Requirement ->
Give the lines of the material from the line containing "Given: Click the W391 blank line warning" through the line containing "Task: Expand the CTS Sample tree item", inclusive, as a JSON list of strings, one string per line. Skip blank lines and leave the pictures out.

:: Input material

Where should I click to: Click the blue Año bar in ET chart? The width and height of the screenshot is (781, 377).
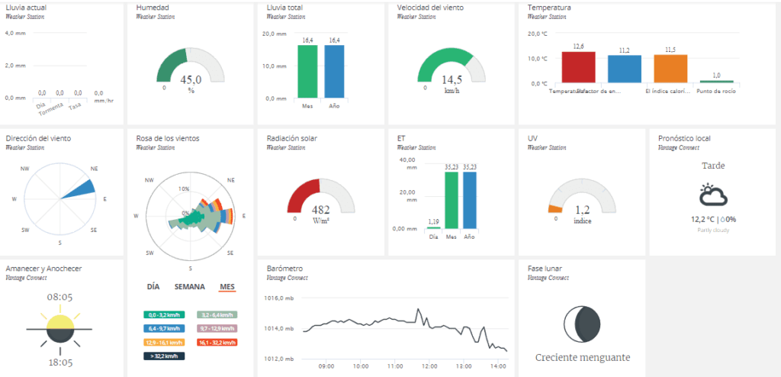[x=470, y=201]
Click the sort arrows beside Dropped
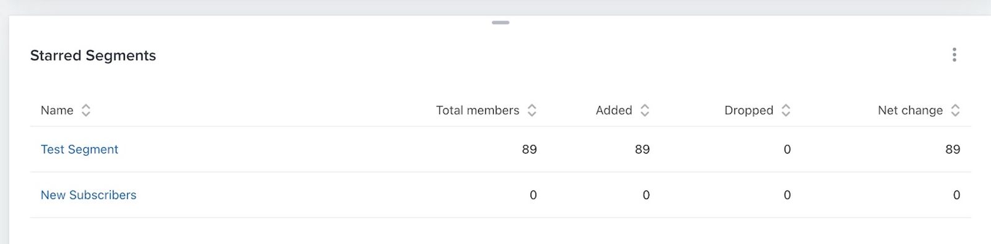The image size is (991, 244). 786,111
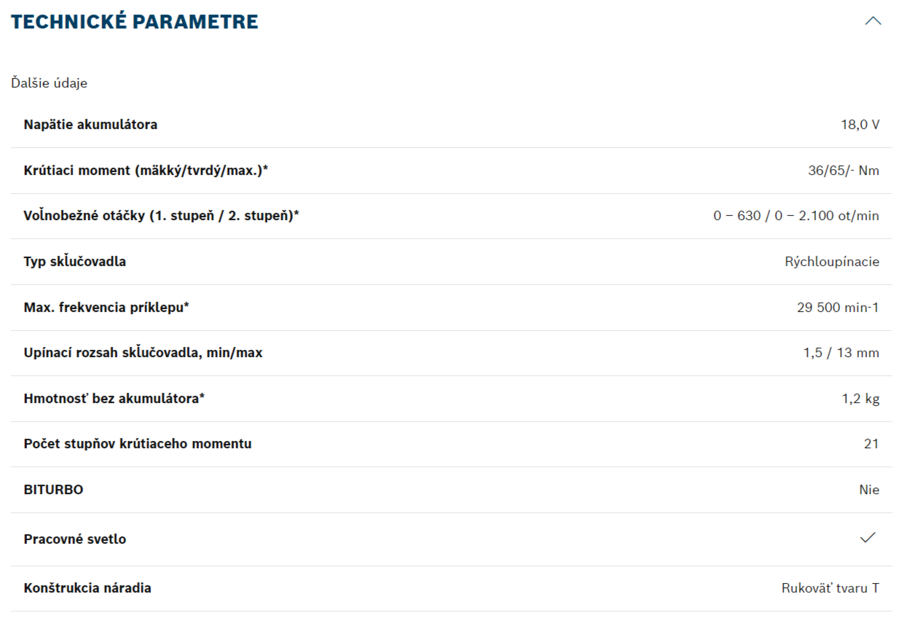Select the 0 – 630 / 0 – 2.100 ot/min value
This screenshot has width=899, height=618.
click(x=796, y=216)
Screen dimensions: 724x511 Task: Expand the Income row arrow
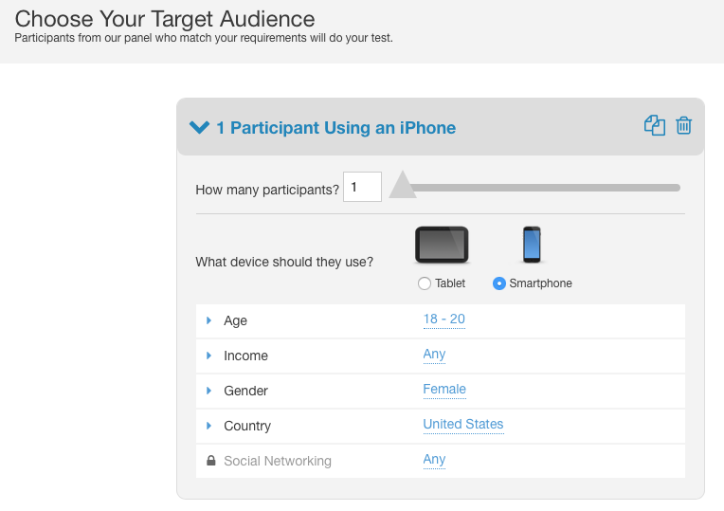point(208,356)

::::
:: Input material

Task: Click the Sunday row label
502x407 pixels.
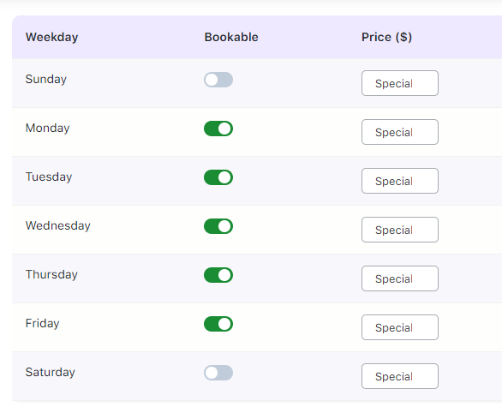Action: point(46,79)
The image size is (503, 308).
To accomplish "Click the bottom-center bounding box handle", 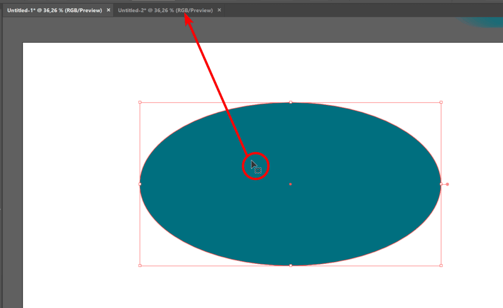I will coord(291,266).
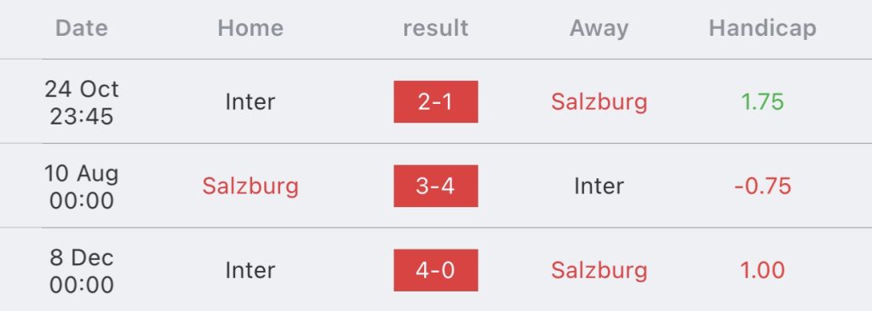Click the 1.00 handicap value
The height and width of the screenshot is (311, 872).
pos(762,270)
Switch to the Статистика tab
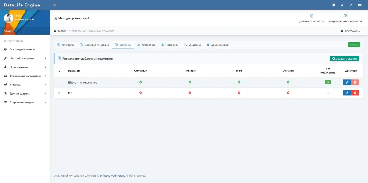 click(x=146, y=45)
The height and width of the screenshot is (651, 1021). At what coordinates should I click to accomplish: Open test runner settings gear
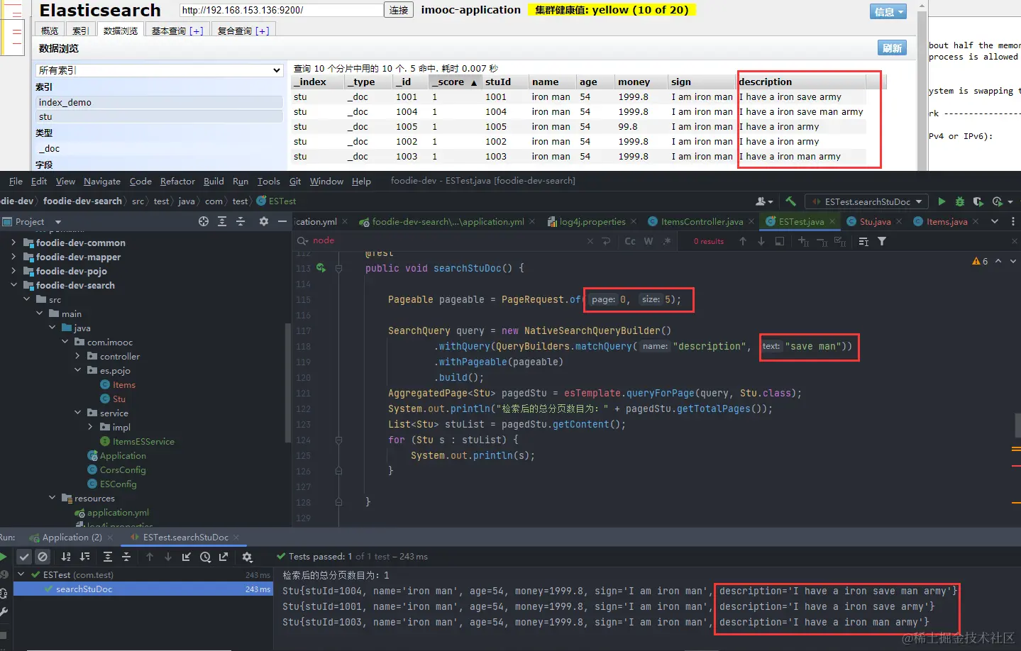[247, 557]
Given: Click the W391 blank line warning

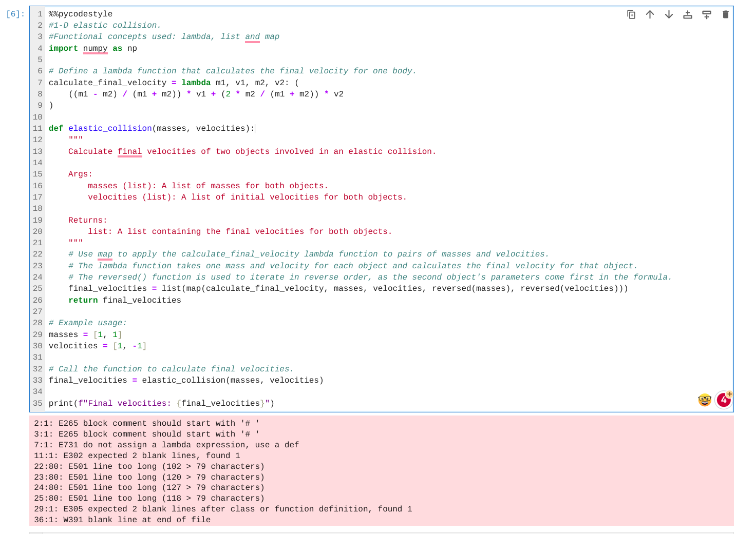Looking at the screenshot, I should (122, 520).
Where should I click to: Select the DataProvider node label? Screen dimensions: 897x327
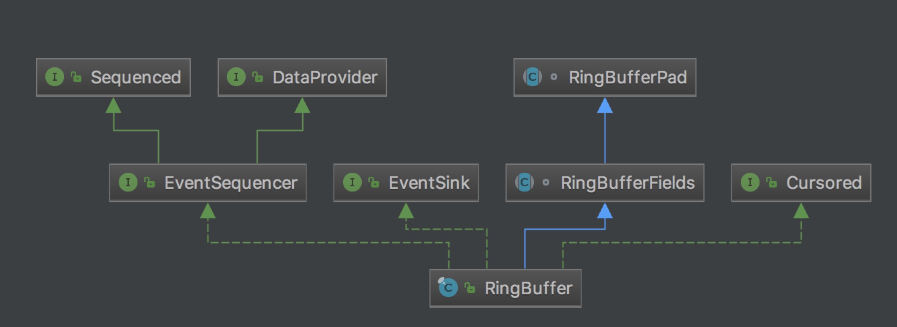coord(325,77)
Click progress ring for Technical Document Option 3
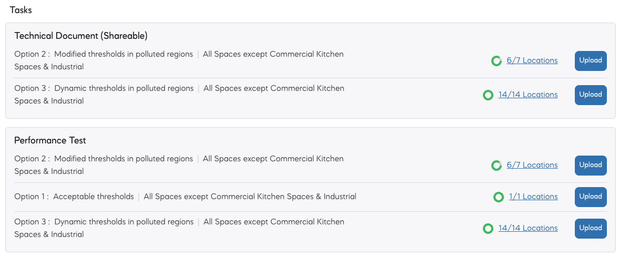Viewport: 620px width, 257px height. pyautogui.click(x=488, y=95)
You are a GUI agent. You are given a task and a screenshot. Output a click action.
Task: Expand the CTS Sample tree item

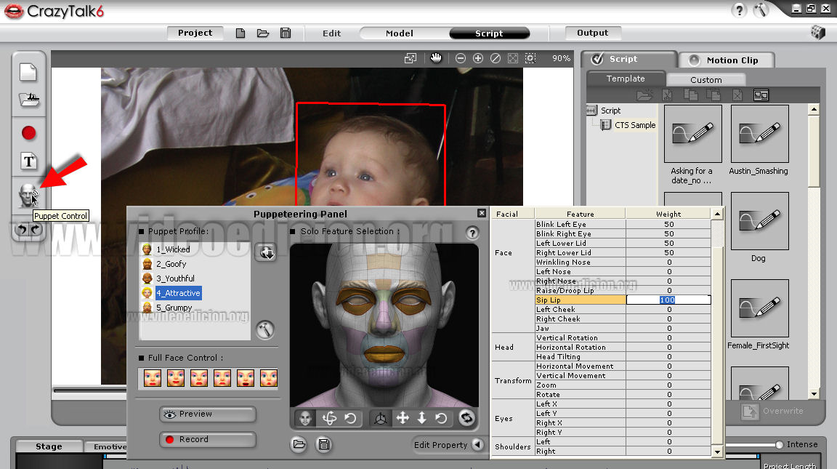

::::
:: Input material

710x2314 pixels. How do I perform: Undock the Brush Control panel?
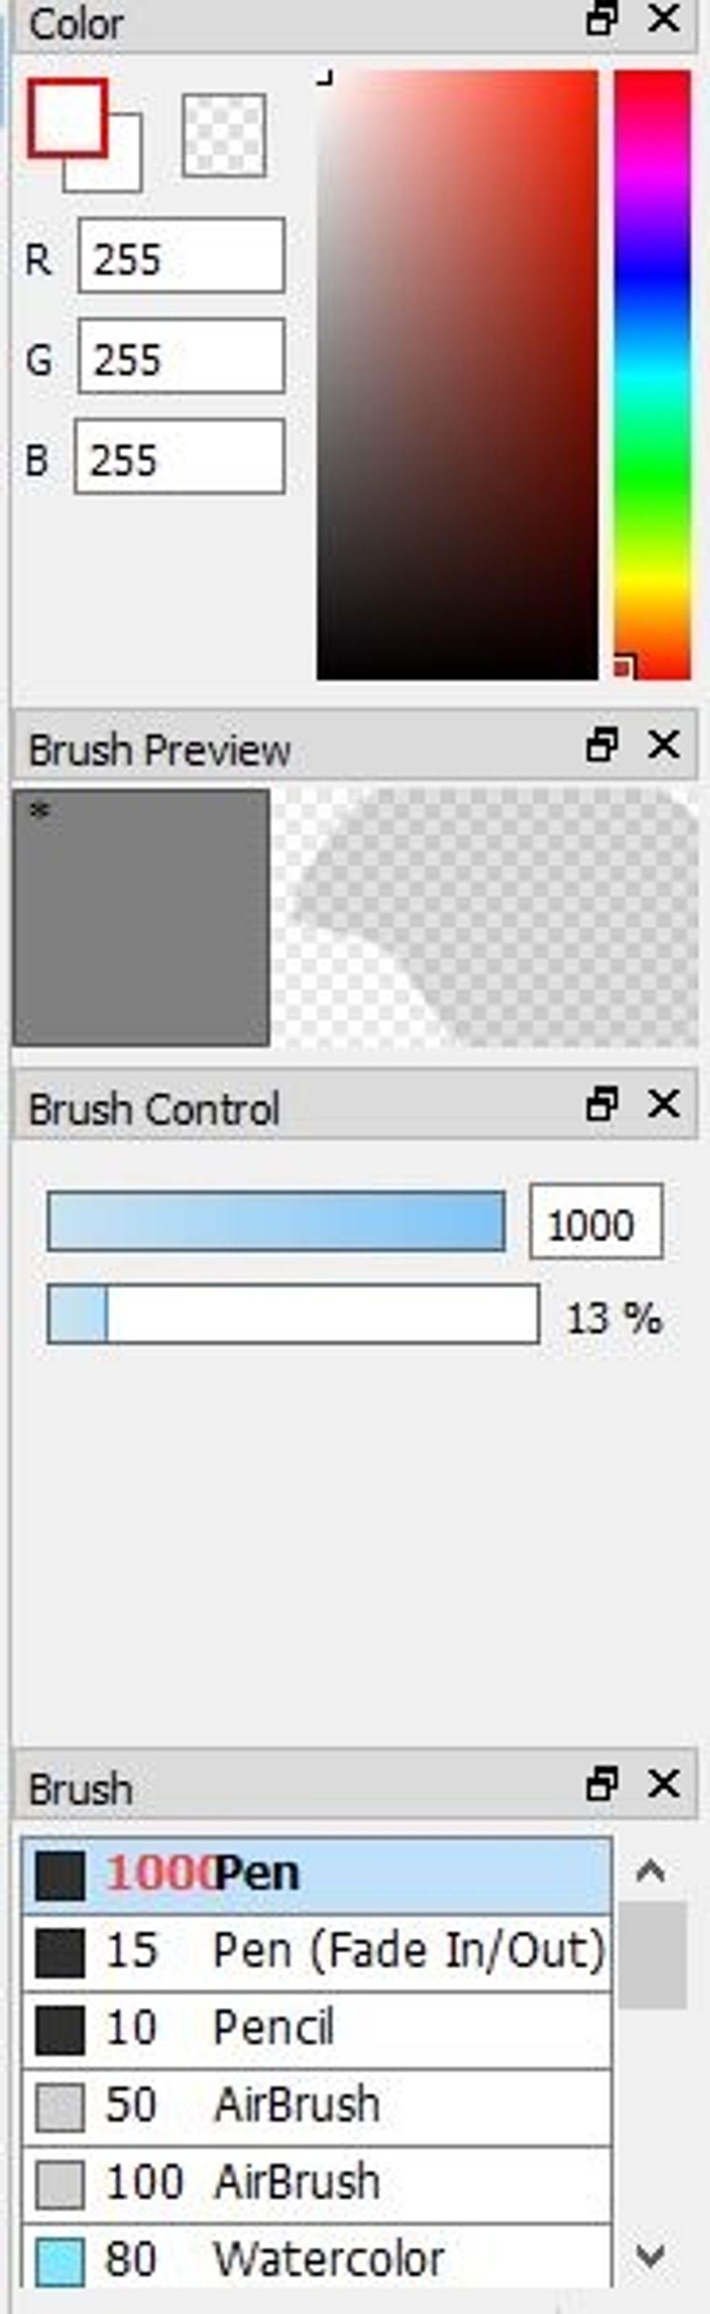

::::

Answer to the problem ->
[
  "Given: Click the W391 blank line warning",
  "Looking at the screenshot, I should (122, 520).",
  "Where should I click to: Select the DataProvider node label? Screen dimensions: 897x327",
  "coord(325,77)",
  "Click progress ring for Technical Document Option 3",
  "Viewport: 620px width, 257px height. pyautogui.click(x=488, y=95)",
  "You are a GUI agent. You are given a task and a screenshot. Output a click action.",
  "Task: Expand the CTS Sample tree item"
]